Simon Diamond and Swinger were a professional wrestling tag team in Extreme Championship Wrestling and Total Nonstop Action Wrestling. During their time in ECW, they were managed by Dawn Marie. The duo have won both the NWA World Tag Team Championship and the Maximum Pro Wrestling Tag Team Championship.

==History==
The team made their debut in Extreme Championship Wrestling (ECW) in 2000. On December 3, 2000 at the Massacre on 34th Street pay-per-view, Dawn Marie announced that she would become the manager of the winner of the opening match pitting Simon Diamond and Swinger against Christian York and Joey Matthews. Although York and Matthews won the bout, Psaltis opted to join forces with Simon and Swinger. The trio stayed together until ECW declared bankruptcy in April 2001.

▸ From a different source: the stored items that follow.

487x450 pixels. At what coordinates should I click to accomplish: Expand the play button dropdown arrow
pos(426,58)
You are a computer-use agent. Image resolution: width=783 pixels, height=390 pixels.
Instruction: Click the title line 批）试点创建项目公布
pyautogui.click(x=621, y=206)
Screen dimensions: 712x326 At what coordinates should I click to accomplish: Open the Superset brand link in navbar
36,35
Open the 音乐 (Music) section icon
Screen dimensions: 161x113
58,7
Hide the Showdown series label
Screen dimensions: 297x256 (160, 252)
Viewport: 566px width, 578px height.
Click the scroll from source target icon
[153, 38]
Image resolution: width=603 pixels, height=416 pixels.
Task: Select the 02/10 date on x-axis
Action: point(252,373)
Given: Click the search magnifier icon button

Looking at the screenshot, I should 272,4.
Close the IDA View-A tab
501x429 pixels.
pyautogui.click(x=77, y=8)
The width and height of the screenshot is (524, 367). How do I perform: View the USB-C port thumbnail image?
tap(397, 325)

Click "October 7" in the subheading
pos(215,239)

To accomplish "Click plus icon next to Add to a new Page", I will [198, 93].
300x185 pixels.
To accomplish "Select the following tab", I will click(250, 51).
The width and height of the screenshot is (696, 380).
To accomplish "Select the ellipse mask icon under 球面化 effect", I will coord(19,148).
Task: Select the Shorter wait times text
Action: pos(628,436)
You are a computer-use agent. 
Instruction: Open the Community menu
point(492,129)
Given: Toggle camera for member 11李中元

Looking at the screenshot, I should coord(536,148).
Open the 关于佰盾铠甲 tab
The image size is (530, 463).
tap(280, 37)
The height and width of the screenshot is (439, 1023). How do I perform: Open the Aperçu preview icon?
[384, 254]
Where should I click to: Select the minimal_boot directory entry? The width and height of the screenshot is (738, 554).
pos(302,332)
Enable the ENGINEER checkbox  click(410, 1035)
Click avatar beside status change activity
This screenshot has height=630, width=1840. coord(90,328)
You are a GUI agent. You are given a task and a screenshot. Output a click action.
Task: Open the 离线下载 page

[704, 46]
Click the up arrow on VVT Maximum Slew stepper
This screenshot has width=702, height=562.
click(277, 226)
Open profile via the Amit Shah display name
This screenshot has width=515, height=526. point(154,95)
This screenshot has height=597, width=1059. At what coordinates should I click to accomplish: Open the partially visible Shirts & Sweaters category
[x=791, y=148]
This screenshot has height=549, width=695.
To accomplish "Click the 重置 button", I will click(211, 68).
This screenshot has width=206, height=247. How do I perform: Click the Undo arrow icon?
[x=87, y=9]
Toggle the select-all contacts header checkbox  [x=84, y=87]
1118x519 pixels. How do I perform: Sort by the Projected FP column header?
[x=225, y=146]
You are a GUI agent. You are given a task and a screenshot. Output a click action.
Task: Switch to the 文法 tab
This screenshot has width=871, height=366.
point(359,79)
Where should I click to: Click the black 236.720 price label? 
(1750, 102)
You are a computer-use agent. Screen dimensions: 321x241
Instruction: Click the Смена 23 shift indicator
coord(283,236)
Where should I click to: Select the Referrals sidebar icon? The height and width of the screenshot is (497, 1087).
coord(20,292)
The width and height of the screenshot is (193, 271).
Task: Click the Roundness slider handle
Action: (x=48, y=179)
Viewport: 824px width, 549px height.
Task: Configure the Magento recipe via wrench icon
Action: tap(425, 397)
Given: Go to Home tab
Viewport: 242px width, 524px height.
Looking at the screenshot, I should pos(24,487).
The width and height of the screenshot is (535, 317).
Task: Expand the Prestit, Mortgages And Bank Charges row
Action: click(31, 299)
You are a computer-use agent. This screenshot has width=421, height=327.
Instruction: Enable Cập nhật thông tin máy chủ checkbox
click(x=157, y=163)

Following ECW, they moved on to the independent circuit. They appeared, alongside Dawn Marie, under the team name of "Maximum Force", in the short lived X Wrestling Federation in November 2001. They also became Maximum Pro Wrestling Tag Team Champions in September 2003 by defeating The Black Hearts. The team briefly reappeared in Total Nonstop Action Wrestling in 2003 as part of the New York Connection. They won the NWA World Tag Team Championship by defeating America's Most Wanted. In September 2003, Swinger was replaced temporarily by David Young, due to Swinger's emergency appendectomy. The team was managed by fellow NYC-member Glenn Gilbertti. In early 2004, Diamond and Swinger began feuding with each other, ultimately leading to the breakup of the team. On August 8, 2010, the team of Swinger and Diamond returned to the ring at Hardcore Justice PPV (ECW reunion show ). At the event Swinger, Simon Diamond and Kid Kash were defeated by Little Guido, Tony Luke and Tracy Smothers of The Full Blooded Italians in a six man tag team match.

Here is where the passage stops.